Dr. Janice Ophoven, a pediatric forensic pathologist, agrees that Mr. Avila’s conviction should be re-examined in light of this newly available evidence, “The field of biomechanics is an essential framework that must considered by the court in Mr. Avila’s case.”
In addition to the newly available scientific evidence, which strongly points to Mr. Avila’s innocence, Crawford argues that the case also contains serious flaws that call into question the integrity of the conviction, namely Mr. Avila’s false confession and the questionable testimony of the 4-year old brother.
Professor Steven Drizin, Assistant Dean of the Bluhm Legal Clinic at Northwestern University School of Law and staff attorney at the Center on Wrongful Convictions, says that the signed confession in Mr.

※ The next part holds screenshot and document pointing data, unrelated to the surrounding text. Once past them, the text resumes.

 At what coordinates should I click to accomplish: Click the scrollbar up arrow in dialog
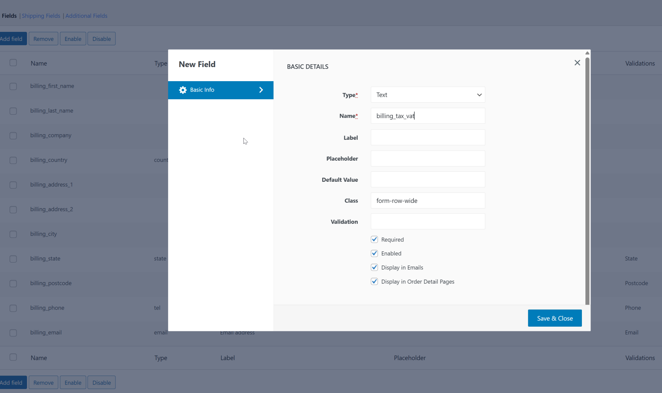[x=587, y=53]
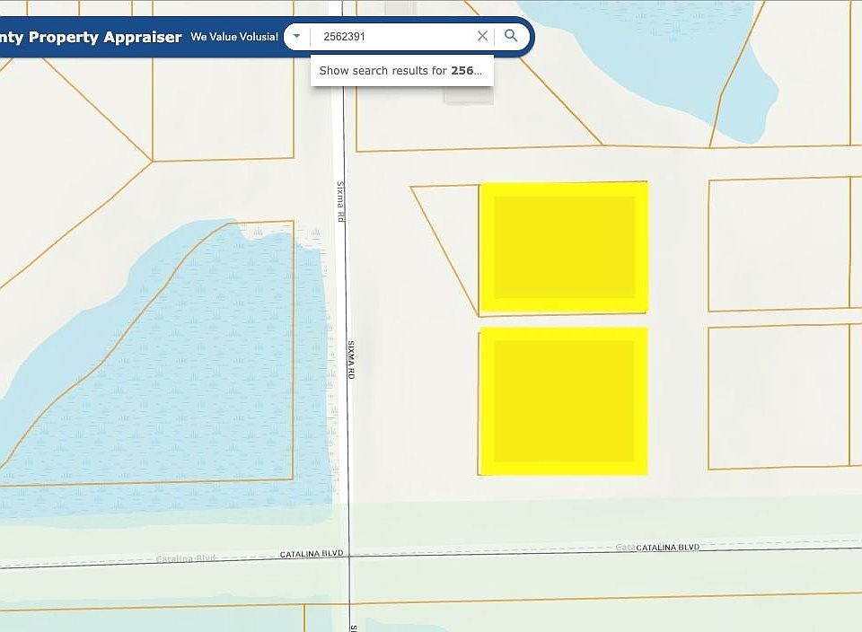Screen dimensions: 862x632
Task: Click the right 'CATALINA BLVD' road label
Action: 667,547
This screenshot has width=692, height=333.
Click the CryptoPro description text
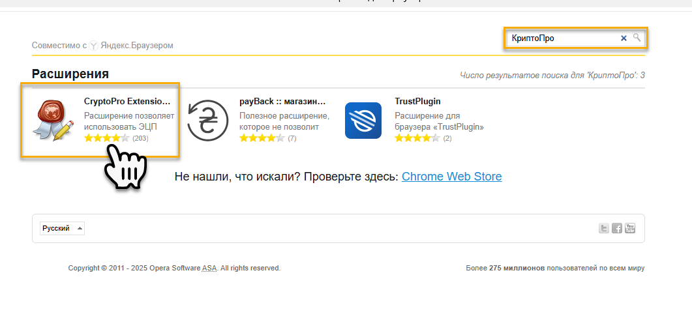tap(128, 121)
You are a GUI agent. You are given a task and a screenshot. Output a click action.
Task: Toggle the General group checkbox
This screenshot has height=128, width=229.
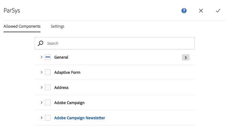[48, 57]
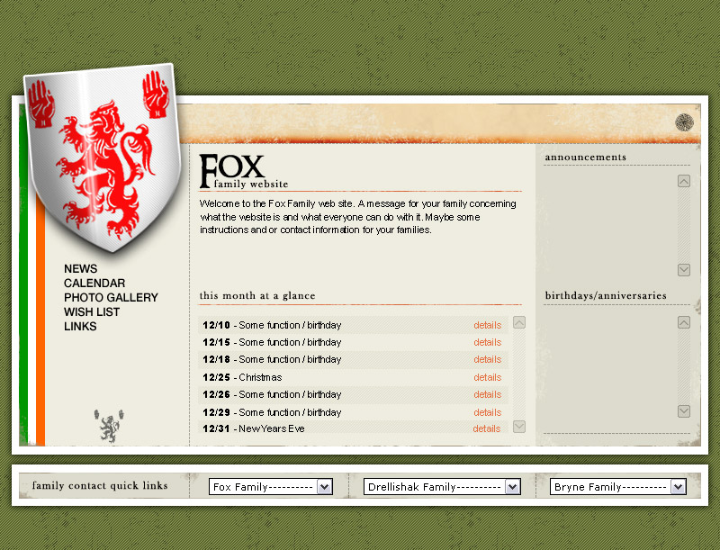Expand the Drellishak Family dropdown
This screenshot has height=550, width=720.
tap(442, 487)
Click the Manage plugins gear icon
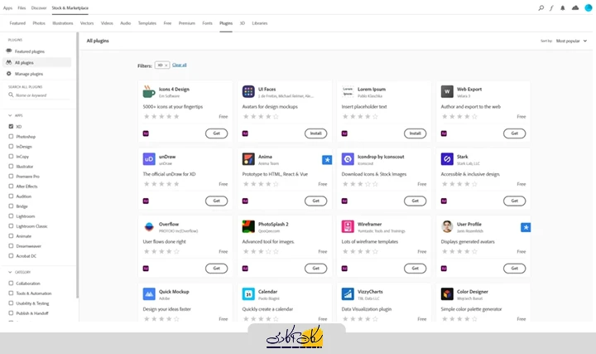 click(x=10, y=73)
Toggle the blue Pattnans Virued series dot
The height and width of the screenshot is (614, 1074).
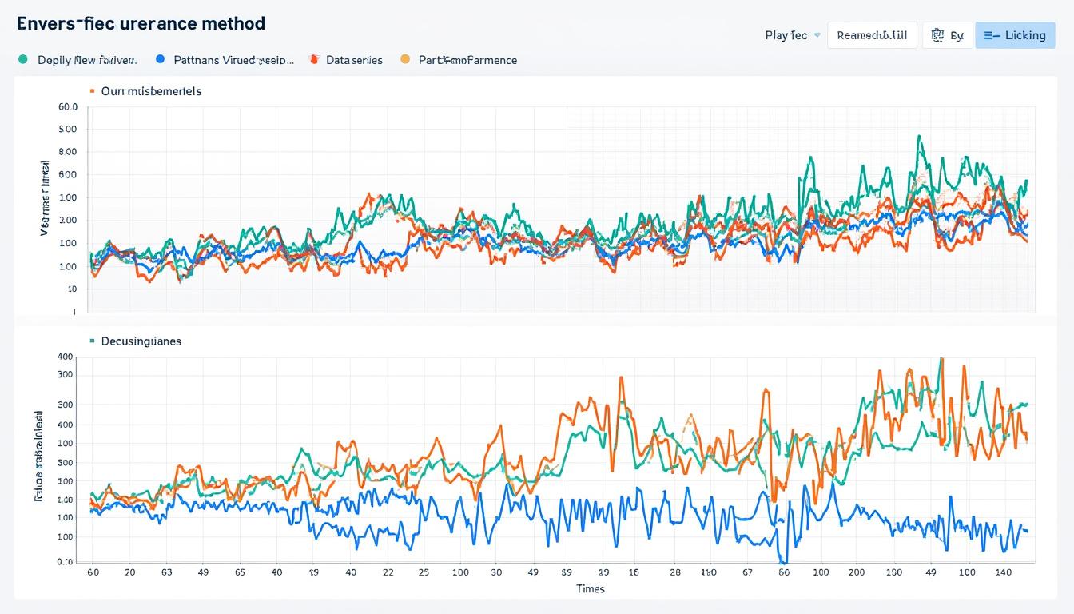(160, 59)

Avila’s case contains many of the hallmark problems he has seen in wrongful convictions in which the innocent person confesses to the crime. “False confessions are a tragic but common phenomena and justice requires that we be critical of confessions when they are secured using improper techniques and, mostly importantly, when the case has scientific evidence that points to likely innocence,” says Drizin. “Both of these factors exist in Mr. Avila’s case, which greatly calls into the question the validity of his alleged confession.”
Additionally, Mr. Avila's conviction rests partly on the testimony of the infant’s four-year-old brother. Dr. Maggie Bruck, child psychologist in the Division of Child and Adolescent Psychiatry at The Johns Hopkins Hospital comments that, “the child’s statements at trial are inconsistent, contradictory, and the result of highly pressurized interviewing techniques.” Crawford adds that, “child psychologists, and common sense, suggest that a death sentence cannot rest on statements made by a suggestible and grieving child.”
After the El Paso trial court certifies the petition this week, Texas Defender Service will deliver copies of an application for writ of habeas to the Texas Court of Criminal Appeals (CCA), asking that the CCA to allow Mr. Avila to present the evidence in an evidentiary hearing in the trial court.
“The State of Texas cannot proceed with an execution without considering legitimate and persuasive claims of innocence,” comments Crawford. “There is no room for uncertainty when it comes to the ultimate punishment.”